The goal of training is to build resilience. Simple.
When the alarm goes off at 5 am and you groggily head off for the gym, you’d be forgiven for pondering why you need this routine.
Training can come in many forms – it might be strength training in the gym, going for a ride or run or lacing up your boots for team training.
Every type of training provides a slightly different physical benefit. Fitness training improves your cardio capacity, resistance training will make you stronger and skills-based training will improve your technique. But there’s one common element in every type of training that gives it a context and a higher purpose.
There’s physical resilience, which you get from building muscle and bone strength. It helps you avoid injury and perform better, and the results are obvious as you lift more or run faster.
Mental resilience on the other hand, is much harder to see in yourself. Every time you wake up at 5 am, you’re building mental resilience. Every time you battle through that last set or that last kilometre without quitting, you’re building mental resilience.
The evidence of your improved mental toughness is more subtle. When you push through that last set or last kilometre, you might feel proud at the time but physically you probably feel wrecked.
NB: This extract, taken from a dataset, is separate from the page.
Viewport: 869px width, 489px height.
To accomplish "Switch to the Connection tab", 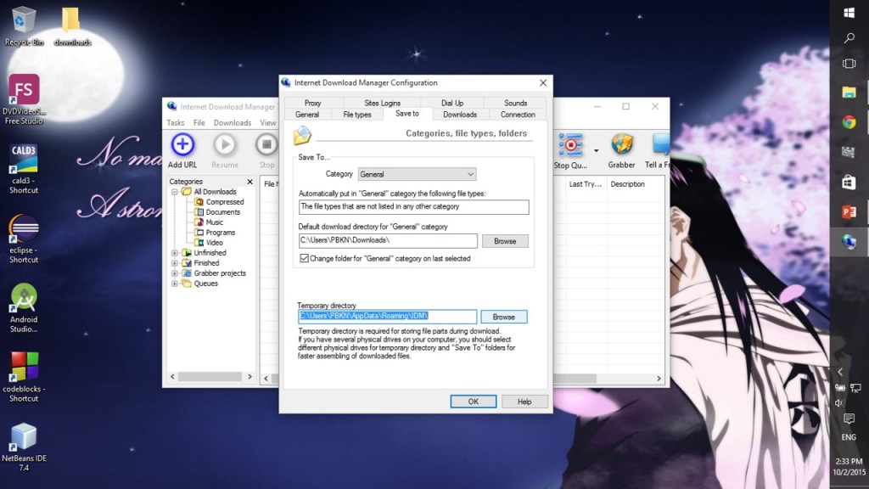I will coord(518,115).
However that mental toughness can be your greatest weapon in training, so you can squeeze out every last drop of improvement available in a session.
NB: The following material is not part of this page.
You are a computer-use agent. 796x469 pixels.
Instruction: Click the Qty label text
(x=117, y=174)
Building both physical and mental resilience can create a self-reinforcing cycle. Being mentally strong allows you to push your physical capabilities, which improves your physical capacity and gives you the confidence to take on bigger challenges.
The key to building resilience successfully is to keep yourself continually challenged. Staying in your safety zone and doing tasks that you know you can complete won’t build physical or mental capacity.
“It is a rough road that leads to the heights of greatness”
That 2000 year old Roman quote refers to building resilience by deliberately choosing the tougher path, the one that challenges you the most.
But it’s also alluding to the inconsistent nature of improvement in training. If you push your limits, you’re going to crash into them occasionally. That means failing at a race or event, sustaining an injury or missing a target.
Those temporary setbacks shouldn’t discourage you though, or make you think you’re not up to the challenge. Within every setback is an awesome learning experience. The greatest athletes didn’t have it all their own way, and used the opportunity to build themselves.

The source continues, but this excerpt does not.